Bowling For Columbine
I saw Bowling For Columbine at the cinema this afternoon. I’ve been wanting to watch it for a while, but it’s just gone on general release here. It’s an unusual feeling to watch a documentary at a cinema.
It nearly didn’t happen, though. We decided to watch it at the Sky Building in Umeda. However, we didn’t realise that today was “movie day”. In Japan, cinemas reduce their prices on the first day of each month. Instead of being very expensive, the prices are cut to what would pass for only slightly expensive in other parts of the world.
We hadn’t realised this, and apparently the JPY 500 discount precipitates a rush, because when we arrived ten minutes before the showing, they were selling tickets for standing only. And I’m not paying JPY 1,000 to stand up for two hours.
So after that dismal failure, we headed on to Namba. Seen Blade Runner? That’s the place. In the daytime, it looks kind of tacky; you have to wait for nightfall and neon to see it in full cyberpunk glory. There was another cinema showing Bowling For Columbine there. And they still had seats left.
What about the film? I’m sure that there are far better reviewers than I, so I won’t try to write anything approaching a comprehensive review. Just a few impressions.
From the start, we’re left in no doubts about Michael Moore’s point of view. “The President bombed another country no one had heard of...it was a normal day in America.” (That’s probably not an accurate quote; I’m writing from memory.) It would be a stretch to describe BFC as objective. Far from it. In fact, whilst I share many of Moore’s convictions, I’d have preferred to see a more balanced presentation.
However, as long as BFC is taken with a pinch of salt, despite its weaknesses, it gives the viewer a lot to think about.

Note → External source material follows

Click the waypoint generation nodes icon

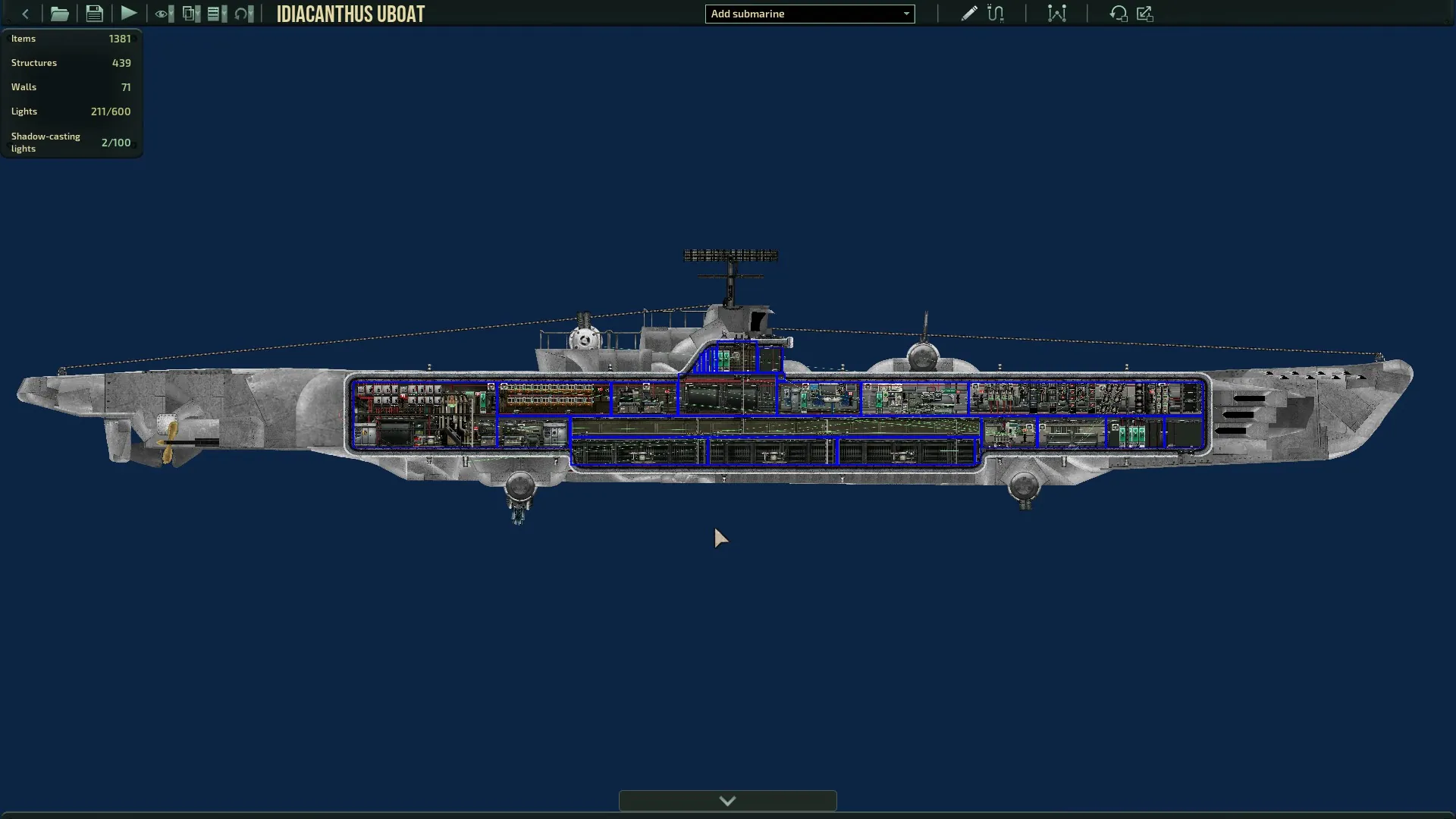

It’s common knowledge by now that the CIA trained Osama bin Laden to fight the USSR, and that Saddam Hussein bought weapons from the US and UK back when he wasn’t the enemy. But presented in context with all the other instances of misguided US involvement in foreign countries’ internal politics, which Moore does through a montage, it’s disturbing.
In the case of the titular Columbine, the most shocking aspect of all is not the fact that three students shot some other students, it’s that they were able to shoot so many using semi automatic weapons which they easily obtained. As the father of one of the murdered students pointed out, a 9mm semi automatic is not used for hunting deer. It’s designed for killing people.
If you haven’t already, go and watch it. It might make you think, too.